**About this task**
Set down the data below without change, skipping the pictures it holds.

**Listed entries**
____

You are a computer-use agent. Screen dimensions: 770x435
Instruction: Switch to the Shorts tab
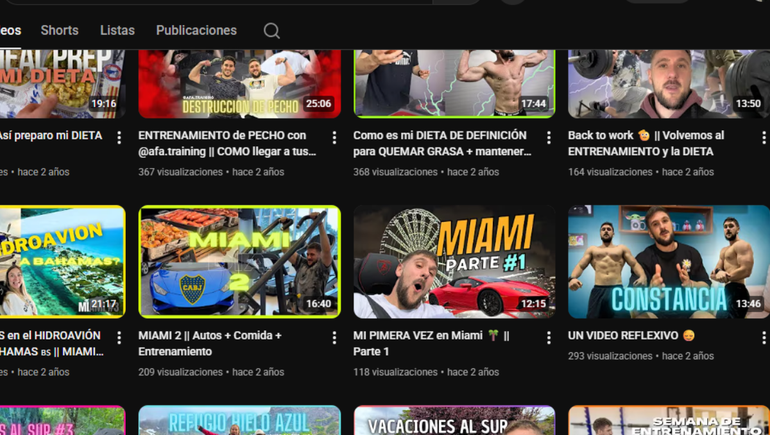[59, 31]
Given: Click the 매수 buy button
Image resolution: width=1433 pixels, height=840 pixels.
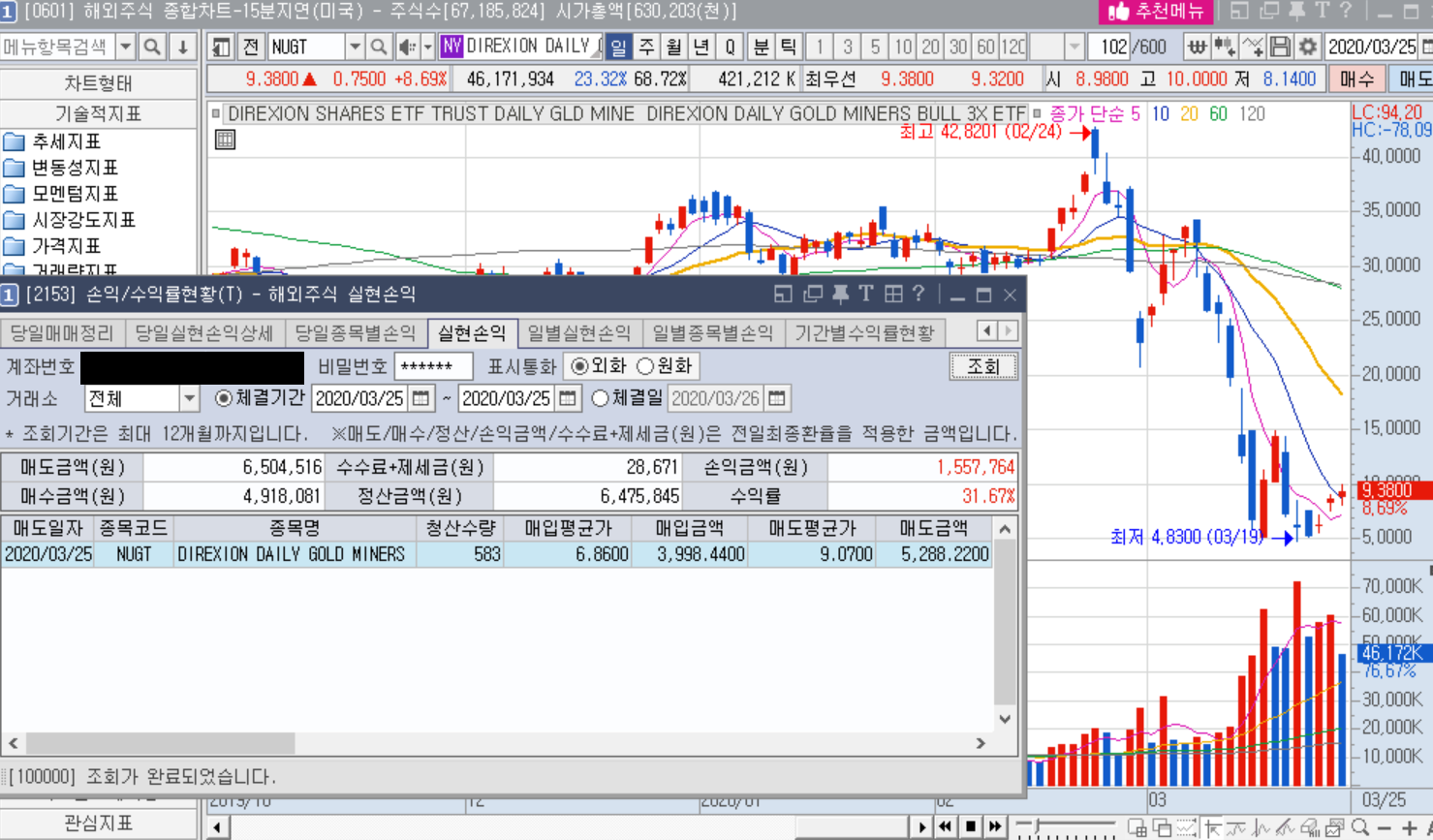Looking at the screenshot, I should [1357, 79].
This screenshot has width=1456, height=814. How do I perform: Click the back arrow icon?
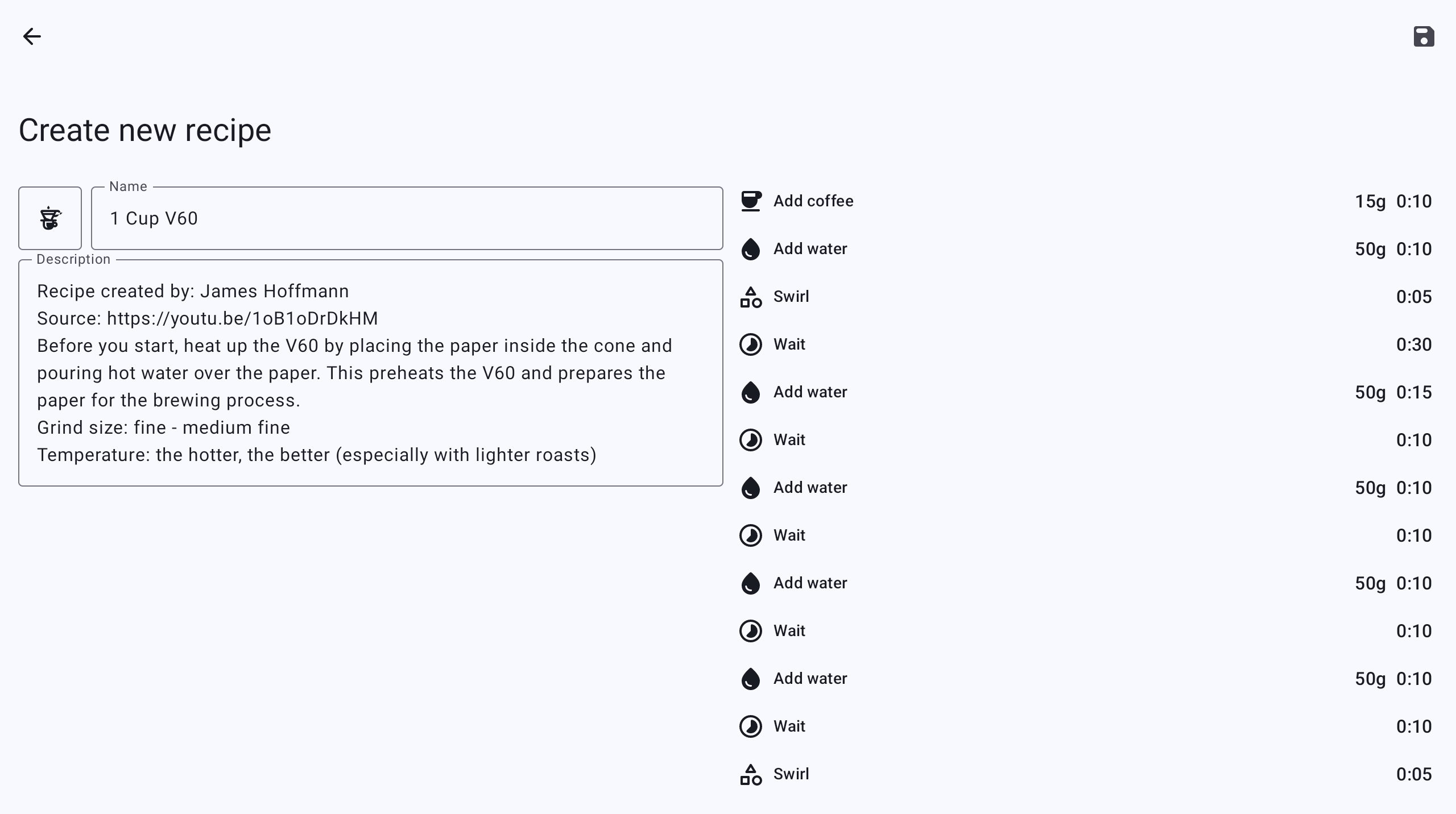point(32,36)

____

**Exercise solution**
You are a computer-use agent. Screen dimensions: 770x435
Instruction: Switch to the Shorts tab
[59, 31]
Given: Click the 매수 buy button
Image resolution: width=1433 pixels, height=840 pixels.
Looking at the screenshot, I should [1357, 79].
This screenshot has width=1456, height=814. How do I perform: Click the back arrow icon?
point(32,36)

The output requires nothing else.